What you are asked to do: Please copy each line of the records below that includes the word "output".

** Provided data follows **

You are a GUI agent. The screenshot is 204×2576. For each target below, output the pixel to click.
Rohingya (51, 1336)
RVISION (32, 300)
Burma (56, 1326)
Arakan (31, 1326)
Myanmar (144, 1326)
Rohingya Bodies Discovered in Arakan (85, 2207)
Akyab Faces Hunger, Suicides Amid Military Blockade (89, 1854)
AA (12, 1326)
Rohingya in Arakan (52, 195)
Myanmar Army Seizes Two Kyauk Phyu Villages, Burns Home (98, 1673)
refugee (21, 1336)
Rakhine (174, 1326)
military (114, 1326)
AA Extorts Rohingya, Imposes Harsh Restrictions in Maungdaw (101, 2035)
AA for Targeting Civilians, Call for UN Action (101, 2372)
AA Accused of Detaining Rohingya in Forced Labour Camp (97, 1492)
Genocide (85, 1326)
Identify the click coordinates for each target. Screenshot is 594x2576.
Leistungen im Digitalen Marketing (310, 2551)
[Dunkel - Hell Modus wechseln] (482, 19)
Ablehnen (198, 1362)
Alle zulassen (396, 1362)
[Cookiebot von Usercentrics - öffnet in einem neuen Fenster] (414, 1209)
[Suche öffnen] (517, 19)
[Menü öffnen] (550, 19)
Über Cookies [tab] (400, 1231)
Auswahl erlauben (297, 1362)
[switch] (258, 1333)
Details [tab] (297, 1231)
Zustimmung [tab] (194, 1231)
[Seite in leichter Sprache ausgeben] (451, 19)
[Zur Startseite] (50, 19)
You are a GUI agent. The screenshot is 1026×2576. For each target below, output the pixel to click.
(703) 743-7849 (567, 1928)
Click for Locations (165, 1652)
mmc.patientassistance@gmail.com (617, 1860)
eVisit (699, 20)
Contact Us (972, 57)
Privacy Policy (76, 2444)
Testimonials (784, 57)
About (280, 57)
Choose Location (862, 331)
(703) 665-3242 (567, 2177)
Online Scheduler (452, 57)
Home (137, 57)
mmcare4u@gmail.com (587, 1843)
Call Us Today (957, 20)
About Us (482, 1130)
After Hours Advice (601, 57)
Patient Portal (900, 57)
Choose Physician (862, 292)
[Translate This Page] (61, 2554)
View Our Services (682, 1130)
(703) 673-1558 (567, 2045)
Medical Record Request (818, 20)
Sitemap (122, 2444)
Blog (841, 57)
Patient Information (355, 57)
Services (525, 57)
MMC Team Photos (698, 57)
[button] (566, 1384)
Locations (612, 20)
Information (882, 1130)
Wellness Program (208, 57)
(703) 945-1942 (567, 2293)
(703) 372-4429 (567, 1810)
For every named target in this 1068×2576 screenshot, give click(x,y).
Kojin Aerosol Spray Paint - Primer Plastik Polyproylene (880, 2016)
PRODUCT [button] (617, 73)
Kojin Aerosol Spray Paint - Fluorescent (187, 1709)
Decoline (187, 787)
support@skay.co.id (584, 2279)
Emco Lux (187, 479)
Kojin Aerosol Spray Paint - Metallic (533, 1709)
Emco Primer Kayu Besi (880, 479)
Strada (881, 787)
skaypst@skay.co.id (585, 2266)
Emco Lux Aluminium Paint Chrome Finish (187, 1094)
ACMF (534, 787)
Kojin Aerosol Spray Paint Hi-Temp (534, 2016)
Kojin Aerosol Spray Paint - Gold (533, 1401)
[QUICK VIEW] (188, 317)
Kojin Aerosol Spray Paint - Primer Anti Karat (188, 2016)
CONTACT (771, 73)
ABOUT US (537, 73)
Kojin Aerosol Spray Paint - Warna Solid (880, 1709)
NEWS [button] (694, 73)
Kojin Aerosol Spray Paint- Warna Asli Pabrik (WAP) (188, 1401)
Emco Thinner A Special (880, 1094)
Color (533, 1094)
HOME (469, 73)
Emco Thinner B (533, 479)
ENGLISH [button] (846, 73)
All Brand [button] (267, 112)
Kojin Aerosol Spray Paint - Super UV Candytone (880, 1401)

** End of Provided data **

Response to the task:
You are a GUI agent. The screenshot is 204×2576. For each target below, output the pixel to click.
You are a GUI agent. The screenshot is 1026×2576. For each target below, output the pixel to click.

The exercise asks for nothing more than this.